Le poète, en pleine séance.. de dédicaces ? (via Facebook

 

 

Le Périgourdin, qui avait notamment fait parler de lui en pénétrant dans une centrale nucléaire, doit cette fois comparaître pour « entrave à la navigation d'un aéronef » et encourt une peine de 2 à 5 ans de prison. Alors que les funérailles nationales de l'ancienne reine des Belges Fabiola, qu'il ne « connaissait pas personnellement », se tiennent ce vendredi à Bruxelles, l'accusé aura trouvé une royale excuse pour son absence à son procès. Il l'avait déjà fait reporter l'été dernier en invoquant des motifs médicaux.

 

Pour mémoire, le 3 juillet dernier, il avait tenté de s'inviter dans un Paris-Rome d'Air France en profitant de son passage en transit depuis Bordeaux. À l'arrivée de son avion, au lieu d'entrer dans l'aéroport, il était resté dans la zone de transit et avait attendu l'embarquement du vol suivant, celui pour Rome, et s'était notamment fait passer pour un agent assistant un handicapé. Le poète a cependant été trahi par le fait que l'avion était plein : aucune place ne pouvait donc lui assurer une pleine discrétion…

 

L'incident avait provoqué un retard de trois heures et obligé au débarquement des passagers. La compagnie Air France, qui est représentée dans cette affaire par Me Maxime Malka, a décidé de porter plainte.

 

Avec ce nouveau revirement, le procès intenté par Air France a été reporté au 26 mars prochain, et une expertise psychiatrique supplémentaire a été ordonnée par le juge. Celui-ci estime en effet que l'accusé avait fait des déclarations farfelues. De son côté, Couasnon a déclaré refuser de se « soumettre à cette expertise. Je suis sain de corps et d'esprit », profitant que la parole lui était donnée pour annoncer qu'il serait « candidat à l'élection présidentielle de 2017 » et qu'il n'avait donc « pas de temps à perdre ».

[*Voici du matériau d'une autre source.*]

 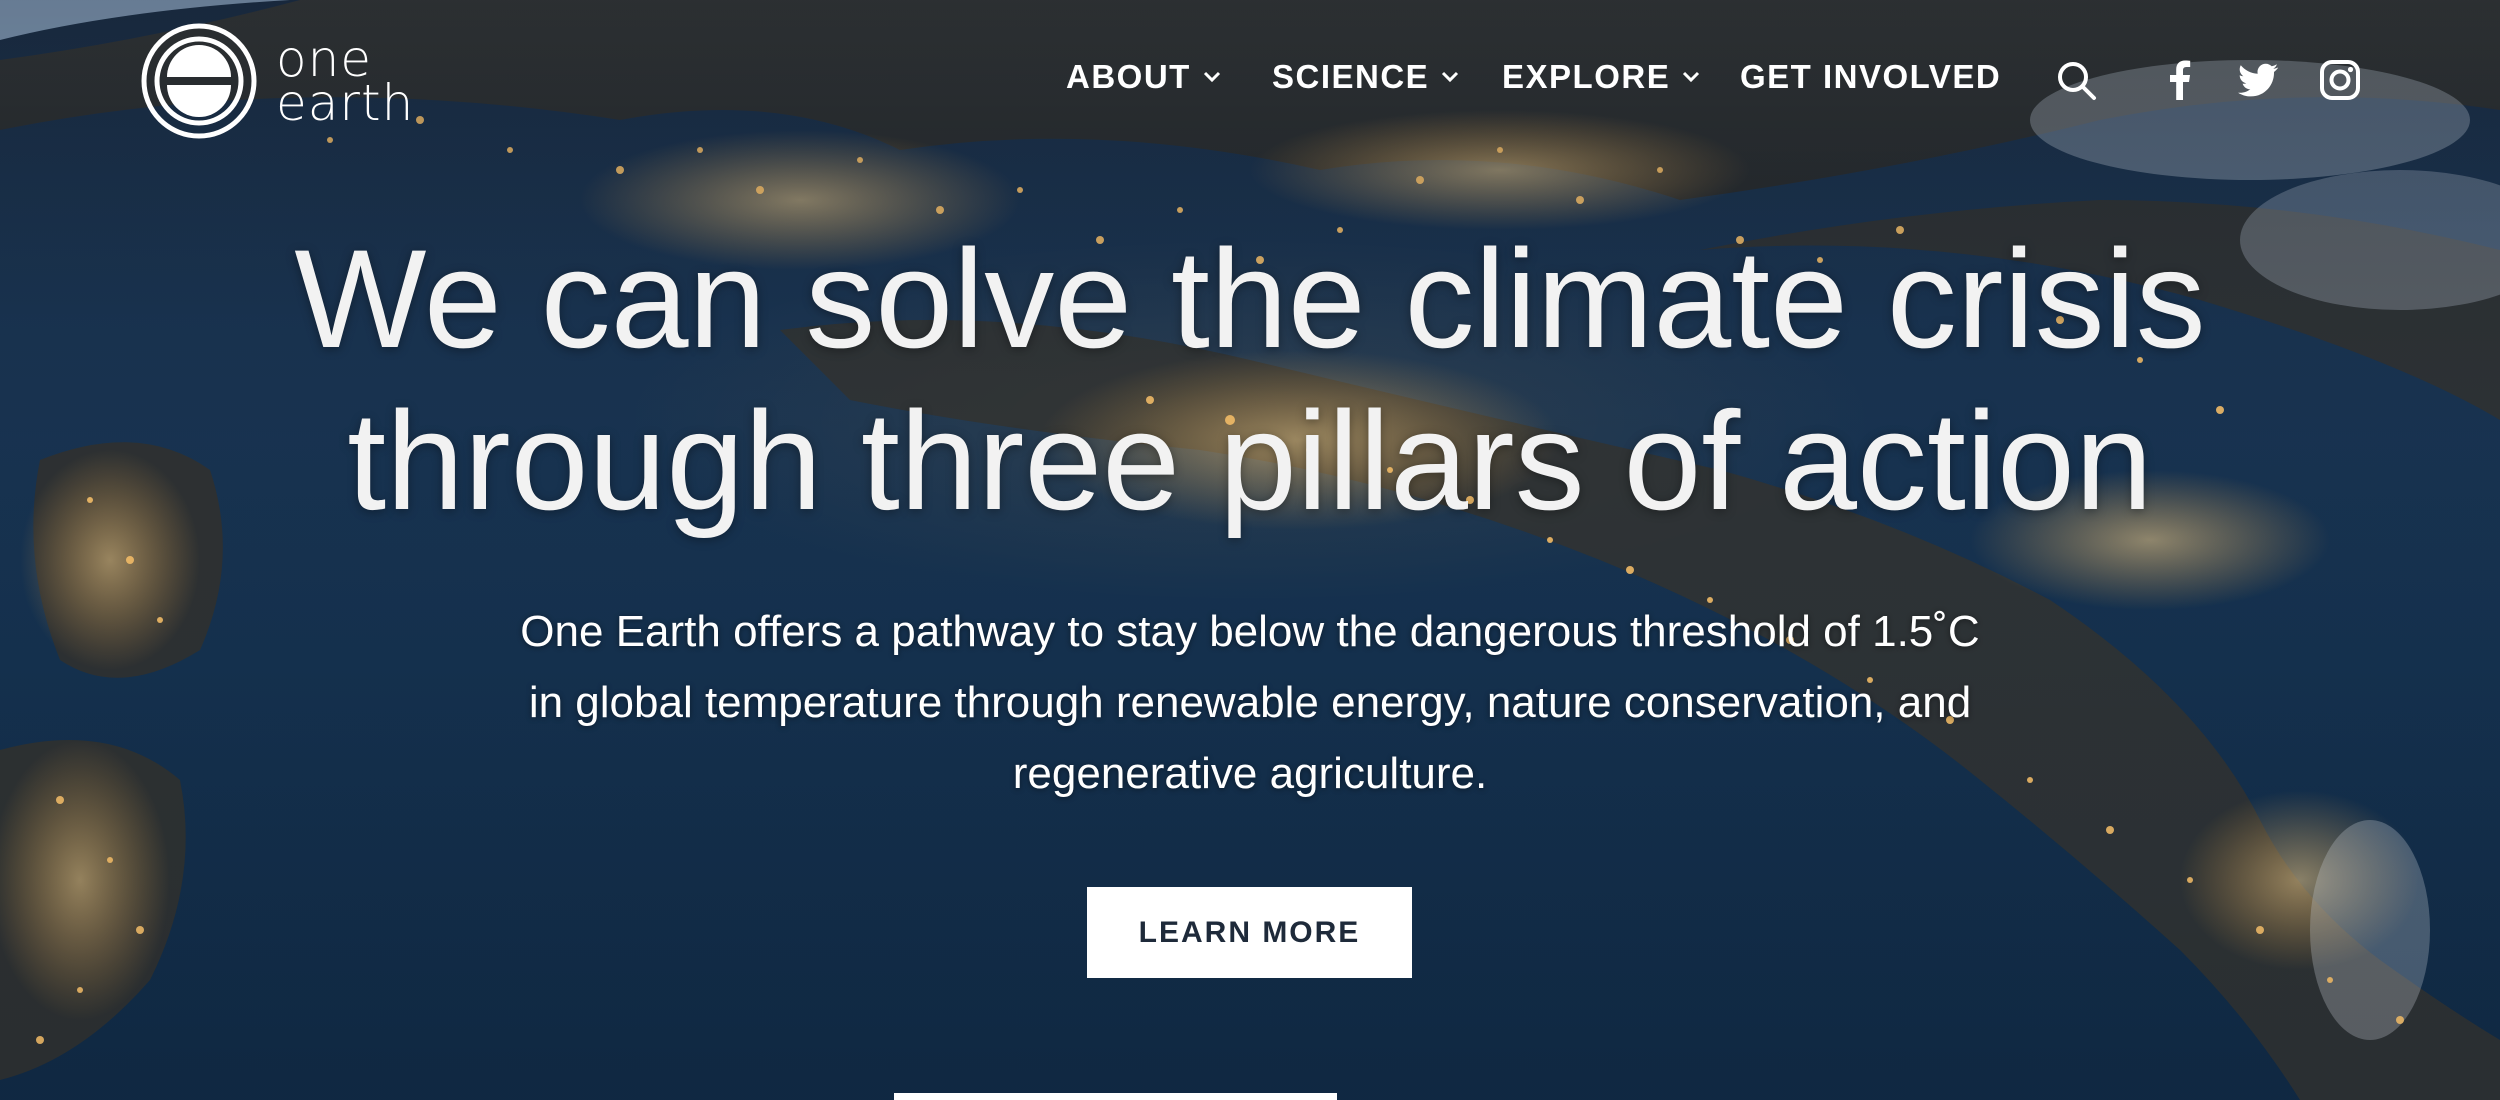 What do you see at coordinates (2076, 80) in the screenshot?
I see `search-icon` at bounding box center [2076, 80].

Me Pierre Daniel-Lamazière, qui n'était pas présent à l'audience, avait toutefois demandé un report de l'audience pour que son client puisse bénéficier d'une expertise psychiatrique. Ce qui avait déjà été ordonné en août par le tribunal, mais l'accusé ne s'était pas rendu aux convocations de l'expert. Or pour le procureur cette expertise serait « extrêmement importante dans ce dossier » et comporte une obligation de soin, précise l'AFP.